Подчас противоположные выводы обусловлены отсутствием внимания к христианской метафизике как основе тютчевской историософской и политической мысли, определяющей в ней всю расстановку принципиальных значений и смысловых акцентов (свое влияние на такое отсутствие внимания оказывают недостаточность живой веры, увлечение спиритизмом и другие подобные факты личной жизни поэта, порою неправомерно проецируемые на всю совокупность его убеждений). По свидетельству А. И. Георгиевского, поэт высоко ценил «нашу православную церковь», «глубоко понимая все значение религии в жизни отдельных людей и целых народов» (ЛН-2. С. 124). То же самое подчеркивает и М. П. Погодин: «В последнее время возникшие на Западе религиозные распри подали ему повод выразить свои мысли о православии, и оказалось, что он, не занимавшись никогда этим предметом, не принимав, кажется, много к сердцу, уразумел его силу, его историческое значение, лучше, живее многих его законных служителей» (там же. С. 25). И. С. Аксаков приходил к безоговорочному умозаключению, которое зачастую вообще не берется в расчет современными исследователями, что в философско-историческом миросозерцании Тютчев «был христианин — по крайней мере таков был его Standpunkt (позиция, точка зрения — нем.)» (там же. С. 51).

И именно Standpunkt поэта, его убеждение в том, что государственная и общественная жизнь не могут быть надлежащим образом устроены без опоры на христианский фундамент, позволяет ему оценивать духовно-нравственное состояние людей как важнейшую характеристику времени, как неоценимый (хотя и невидимый) фактор высшего реализма и подлинного прагматизма. Подобные зависимости имели для Тютчева непреложный характер, сравнимый с физическими законами, и служили ему индикатором для определения возможного хода тех или иных событий. И в данном отношении подлинно реалистическое значение его внутренней логики может быть подчеркнуто словами Н. В. Гоголя, писавшего о «высшей битве» в современной цивилизации — не за временную свободу, права и привилегии, а за человеческую душу, отсутствие света в которой не заменят никакие конституции и которой для ее исцеления необходимо вернуть забытые и отвергнутые христианские святыни. Сам поэт отмечал, что «исконно-православное, христианское учение» есть «единственно-руководящее начало» в «безысходном лавиринфе» коренных жизненных противоречий.

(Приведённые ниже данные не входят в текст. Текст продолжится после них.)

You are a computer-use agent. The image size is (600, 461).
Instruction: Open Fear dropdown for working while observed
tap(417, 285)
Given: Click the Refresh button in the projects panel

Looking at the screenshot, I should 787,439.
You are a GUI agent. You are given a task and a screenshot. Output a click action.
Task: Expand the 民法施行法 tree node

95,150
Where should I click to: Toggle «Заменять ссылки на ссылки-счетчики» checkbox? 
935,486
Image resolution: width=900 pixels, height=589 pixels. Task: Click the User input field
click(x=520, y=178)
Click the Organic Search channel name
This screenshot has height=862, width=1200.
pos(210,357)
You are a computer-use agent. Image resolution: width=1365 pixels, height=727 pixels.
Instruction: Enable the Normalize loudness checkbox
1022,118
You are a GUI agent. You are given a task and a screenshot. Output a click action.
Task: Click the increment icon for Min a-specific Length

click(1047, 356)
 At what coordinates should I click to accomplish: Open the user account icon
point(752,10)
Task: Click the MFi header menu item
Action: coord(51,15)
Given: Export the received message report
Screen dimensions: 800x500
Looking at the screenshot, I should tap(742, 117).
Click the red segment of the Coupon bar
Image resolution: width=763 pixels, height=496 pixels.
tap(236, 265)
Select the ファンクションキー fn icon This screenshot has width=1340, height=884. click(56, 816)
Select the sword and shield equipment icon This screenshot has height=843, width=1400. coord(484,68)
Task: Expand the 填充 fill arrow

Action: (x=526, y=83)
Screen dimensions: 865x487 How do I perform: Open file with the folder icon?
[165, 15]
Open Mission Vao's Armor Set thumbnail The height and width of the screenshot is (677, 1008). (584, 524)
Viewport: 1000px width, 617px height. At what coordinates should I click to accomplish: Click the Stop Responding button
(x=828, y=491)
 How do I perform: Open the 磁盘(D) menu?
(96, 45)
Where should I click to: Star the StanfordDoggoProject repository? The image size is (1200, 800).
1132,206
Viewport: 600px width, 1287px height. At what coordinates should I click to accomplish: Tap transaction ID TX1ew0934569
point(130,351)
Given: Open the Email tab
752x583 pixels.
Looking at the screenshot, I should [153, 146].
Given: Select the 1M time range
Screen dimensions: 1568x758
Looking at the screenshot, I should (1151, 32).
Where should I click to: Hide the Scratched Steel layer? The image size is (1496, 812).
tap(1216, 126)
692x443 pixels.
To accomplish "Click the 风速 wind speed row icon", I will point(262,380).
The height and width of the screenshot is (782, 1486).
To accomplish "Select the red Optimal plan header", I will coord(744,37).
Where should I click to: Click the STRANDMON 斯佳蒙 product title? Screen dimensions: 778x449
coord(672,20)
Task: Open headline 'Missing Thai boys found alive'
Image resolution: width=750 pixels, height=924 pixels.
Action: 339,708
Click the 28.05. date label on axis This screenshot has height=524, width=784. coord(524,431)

Таким образом, в историософской системе Тютчева христианская метафизика определяет духовно-нравственную антропологию, от которой, в свою очередь, зависит истинное качество и подлинная плодотворность социально-политического уровня, место того или иного государства в Богочеловеческом процессе. Однако, как правило, государственная, этническая или общественная проблематика в построениях поэта рассматривается язычески-обособленно, вне глубинного христианско-антропологического контекста, что приводит к смещению иерархии значений и смыслов в его политических статьях и публицистических высказываниях.